The Secretary went down with the following Message to the House, from the major part of the Council, viz:

Gentlemen of the House of Representatives:

The danger that a correspondence would be caried on between a few disaffected inhabitants of this Colony, and the enemies of America, through the town of Hull, to the men-of-war, lying in and near Nantasket Road, and that our enemies might be supplied in that channel, induced the General, in July last, to cause the inhabitants of said town to be removed, and to place and constantly keep up a guard at the entrance of the beach leading into that town. The guards continued unlil the 1st of December past, at which time their inlistments expired, and they returned to their several homes in Connecticut; upon this, and Colonel Lincoln being told that several persons had been seen to go to Hull, but none being observed to return, he directed a small guard from the Militia, in the vicinity, to be placed at the entrance of said town, and to continue there until they should receive further orders; he immediately laid the whole matter before the Council; they sent a message to his Excellency General Washington, requesting that he would place a guard there, and relieve the Militia.
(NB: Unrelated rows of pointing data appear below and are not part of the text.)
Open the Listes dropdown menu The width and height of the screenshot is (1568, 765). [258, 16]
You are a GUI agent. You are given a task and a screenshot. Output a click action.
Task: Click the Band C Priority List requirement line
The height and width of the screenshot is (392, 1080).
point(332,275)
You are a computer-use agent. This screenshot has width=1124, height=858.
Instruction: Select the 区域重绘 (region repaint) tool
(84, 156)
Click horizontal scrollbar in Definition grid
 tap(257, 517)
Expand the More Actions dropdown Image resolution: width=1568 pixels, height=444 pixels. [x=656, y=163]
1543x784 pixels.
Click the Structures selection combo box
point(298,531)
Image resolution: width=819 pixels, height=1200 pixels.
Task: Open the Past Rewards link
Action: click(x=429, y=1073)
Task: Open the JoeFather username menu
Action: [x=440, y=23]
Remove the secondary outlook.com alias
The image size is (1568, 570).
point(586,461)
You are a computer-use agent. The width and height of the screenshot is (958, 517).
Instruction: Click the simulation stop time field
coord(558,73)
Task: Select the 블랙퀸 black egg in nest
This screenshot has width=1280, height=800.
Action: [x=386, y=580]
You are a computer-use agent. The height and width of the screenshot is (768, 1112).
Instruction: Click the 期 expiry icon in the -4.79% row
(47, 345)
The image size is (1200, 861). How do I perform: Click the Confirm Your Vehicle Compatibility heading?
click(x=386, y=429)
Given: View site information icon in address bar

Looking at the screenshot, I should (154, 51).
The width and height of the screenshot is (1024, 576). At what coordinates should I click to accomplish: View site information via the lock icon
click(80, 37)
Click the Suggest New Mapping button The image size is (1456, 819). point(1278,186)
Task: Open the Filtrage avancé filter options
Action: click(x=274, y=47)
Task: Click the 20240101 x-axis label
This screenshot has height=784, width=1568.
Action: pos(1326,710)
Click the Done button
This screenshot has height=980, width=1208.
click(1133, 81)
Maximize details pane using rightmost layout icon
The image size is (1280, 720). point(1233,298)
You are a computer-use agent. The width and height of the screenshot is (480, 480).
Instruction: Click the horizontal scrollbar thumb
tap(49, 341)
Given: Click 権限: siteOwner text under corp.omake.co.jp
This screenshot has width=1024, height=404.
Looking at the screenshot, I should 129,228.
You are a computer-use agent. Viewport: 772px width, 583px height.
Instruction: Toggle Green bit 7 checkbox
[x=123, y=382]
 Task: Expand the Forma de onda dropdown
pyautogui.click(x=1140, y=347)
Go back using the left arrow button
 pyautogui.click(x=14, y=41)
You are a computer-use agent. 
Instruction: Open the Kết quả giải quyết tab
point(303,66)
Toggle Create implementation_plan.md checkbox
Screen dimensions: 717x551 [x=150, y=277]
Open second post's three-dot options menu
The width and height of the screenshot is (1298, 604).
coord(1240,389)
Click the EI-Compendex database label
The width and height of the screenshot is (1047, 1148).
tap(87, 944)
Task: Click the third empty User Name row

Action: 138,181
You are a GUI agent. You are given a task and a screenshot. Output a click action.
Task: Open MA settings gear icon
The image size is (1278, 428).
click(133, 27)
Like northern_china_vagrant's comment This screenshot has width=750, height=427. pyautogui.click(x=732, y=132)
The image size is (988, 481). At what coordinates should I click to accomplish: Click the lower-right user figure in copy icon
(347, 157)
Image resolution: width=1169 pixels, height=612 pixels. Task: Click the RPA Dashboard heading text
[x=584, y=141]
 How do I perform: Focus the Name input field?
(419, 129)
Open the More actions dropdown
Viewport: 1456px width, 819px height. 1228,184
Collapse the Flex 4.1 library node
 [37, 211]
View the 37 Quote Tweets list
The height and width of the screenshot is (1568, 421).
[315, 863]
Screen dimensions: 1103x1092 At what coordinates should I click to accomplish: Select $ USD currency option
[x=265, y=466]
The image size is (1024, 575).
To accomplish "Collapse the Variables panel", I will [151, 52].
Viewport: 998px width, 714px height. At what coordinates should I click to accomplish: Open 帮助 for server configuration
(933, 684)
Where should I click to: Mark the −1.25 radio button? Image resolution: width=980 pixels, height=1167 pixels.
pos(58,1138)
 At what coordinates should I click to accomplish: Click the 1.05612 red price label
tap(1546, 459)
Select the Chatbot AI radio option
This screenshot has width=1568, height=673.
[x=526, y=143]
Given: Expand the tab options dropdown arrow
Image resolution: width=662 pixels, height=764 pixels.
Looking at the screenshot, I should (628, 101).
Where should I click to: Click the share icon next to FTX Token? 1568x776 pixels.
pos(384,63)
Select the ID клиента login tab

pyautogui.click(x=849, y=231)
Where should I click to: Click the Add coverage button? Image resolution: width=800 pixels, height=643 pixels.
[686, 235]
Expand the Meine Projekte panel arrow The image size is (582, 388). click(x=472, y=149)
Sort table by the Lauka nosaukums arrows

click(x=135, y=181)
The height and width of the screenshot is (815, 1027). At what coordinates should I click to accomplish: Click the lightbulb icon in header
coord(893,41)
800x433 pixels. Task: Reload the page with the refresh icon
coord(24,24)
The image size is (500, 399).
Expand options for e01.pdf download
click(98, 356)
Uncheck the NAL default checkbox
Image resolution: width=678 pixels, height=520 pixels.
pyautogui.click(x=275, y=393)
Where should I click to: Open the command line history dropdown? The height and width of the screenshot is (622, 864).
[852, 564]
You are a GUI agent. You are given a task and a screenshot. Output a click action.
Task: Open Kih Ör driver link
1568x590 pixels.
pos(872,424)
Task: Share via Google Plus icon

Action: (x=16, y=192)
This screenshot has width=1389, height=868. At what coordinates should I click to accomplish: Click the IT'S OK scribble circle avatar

He gave encouragement to our messenger that he would give orders for that purpose; but it hath been delayed, and now the Council are acquainted that the lines at Cambridge and Roxbury are so thin, that no men can be spared for the purpose aforesaid; the Council, therefore, thought it their duty to make this representation to the honourable House, and recommend to them that provision be immediately made, not only for guarding the passage into said town, but, also, that suitable guards be placed in the towns of Braintree, Weymouth, and Hingham.